Sa fiancée fut la seule à entendre, Schopenhauer s’étant déjà déplacé à l’autre extrémité du navire, un pied sur la base de la figure de proue. Ainsi en équilibre, il banda l’arc, sans effort apparent et pourtant avec une tension extrême, et Haine apparut là où aurait dû être encochée une flèche. La lame de ténèbres mouvantes se mua d’ailleurs en un projectile longiligne et racé. Une aiguille de nuit, plus sombre encore que les cieux d’une noirceur assourdissante qui les entouraient désormais de toutes parts. Voilà. Il pouvait voir la chape cristalline dont Alucard avait recouvert les cieux. Elle miroitait devant lui comme une aurore boréale géante. Bien entendu, il avait menti à Bellérophon et aux autres. Quoiqu’il fasse, il n’avait pas les pouvoirs pour la briser entièrement. Tout ce qu’il pouvait escompter, c’était ouvrir une brèche, suffisamment longtemps pour que le Jolly-Roger s’y engouffre…
Lord Funkadelistic se pencha d’une poignée de degrés en arrière, comme s’il visait maintenant quelque chose au-dessus du navire volant.
« Décidément, il aime prendre la pose avec son couteau multifonctions, lui… », grommela Archibald, presqu’amusé, mais sans quitter des yeux les moindres faits et gestes de l’Ennemi.
S’attendant à une réaction de la part de Kate, il fut surpris de remarquer que la jeune femme s’était éloignée sans bruit, petite souris assise près du gouvernail, les bras autour de ses jambes repliées…
« Qu’est-ce qui se passe ? s’enquit le jeune homme, soudain inquiet.
— Rien, rien… J’ai peur, Archibald, se confia finalement Kate. Peur ! J’ai beau faire, je n’arrive pas à penser autrement !
— C’est normal, tu sais… Moi aussi, j’en n’en mène pas large, répondit son fiancé avec un clin d’œil.

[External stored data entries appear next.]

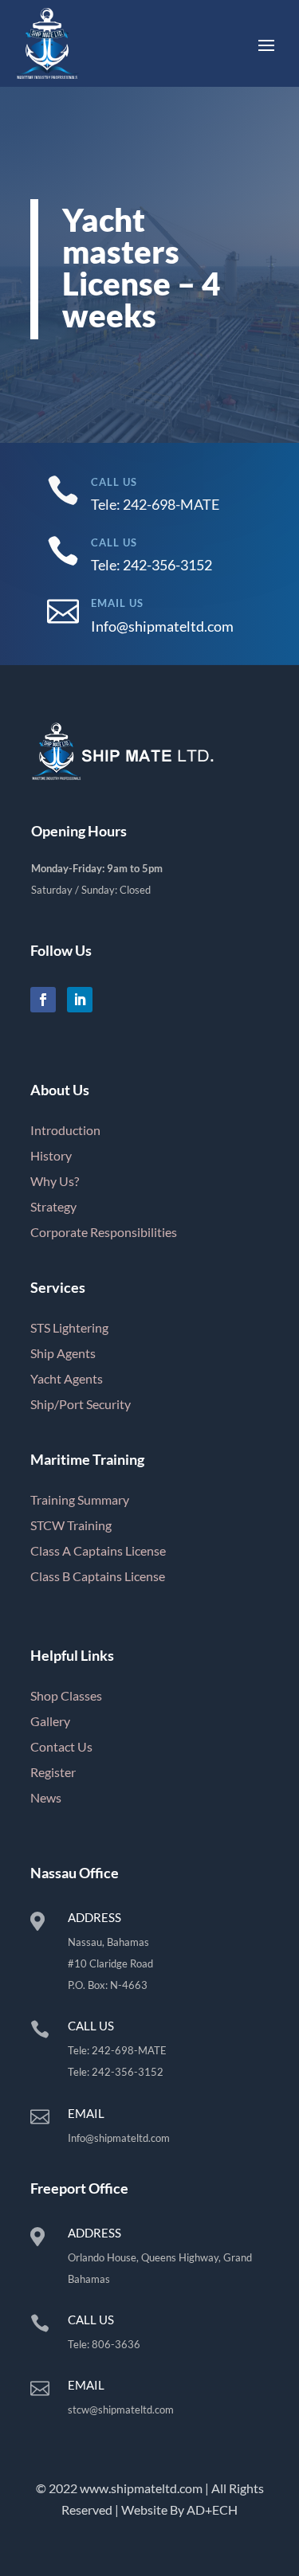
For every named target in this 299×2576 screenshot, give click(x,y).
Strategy (53, 1206)
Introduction (65, 1129)
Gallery (50, 1720)
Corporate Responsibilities (103, 1231)
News (45, 1797)
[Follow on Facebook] (43, 999)
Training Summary (79, 1499)
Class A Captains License (98, 1550)
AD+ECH (212, 2509)
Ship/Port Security (80, 1403)
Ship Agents (63, 1352)
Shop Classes (66, 1695)
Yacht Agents (66, 1378)
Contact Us (61, 1746)
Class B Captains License (97, 1576)
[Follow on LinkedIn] (79, 999)
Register (53, 1771)
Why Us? (54, 1180)
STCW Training (71, 1525)
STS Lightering (69, 1327)
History (51, 1155)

Puis, lui chuchotant doucement à l’oreille. Now that you're mine, I'll find a way of chasing the sun. Let me be the one that shines with you,
— in the morning when you don't know what to do…
»
Entendre les paroles de sa chanson préférée parut apaiser la jeune femme. Elle adressa un sourire reconnaissant à Archibald, et tout à coup… l’attira contre elle et l’embrassa fougueusement.

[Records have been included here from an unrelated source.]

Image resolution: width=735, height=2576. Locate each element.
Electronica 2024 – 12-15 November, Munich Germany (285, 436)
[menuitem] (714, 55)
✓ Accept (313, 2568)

« Eh bien… Je…, tenta de dire celui-ci lorsque Kate le libéra de son étreinte, essoufflé comme après un huit cents mètres.
— J’en avais envie. Ca faisait trop longtemps », dit-elle simplement tout en le tirant de l’embarras.
Archibald enlaça la jeune femme tout en la relevant. Et Lord Funkadelistic les croisa, chancelant, hagard. Il tenait l’arc de Diane entre ses mains, mais sa prise n’avait rien de solide. Au contraire, il tremblait…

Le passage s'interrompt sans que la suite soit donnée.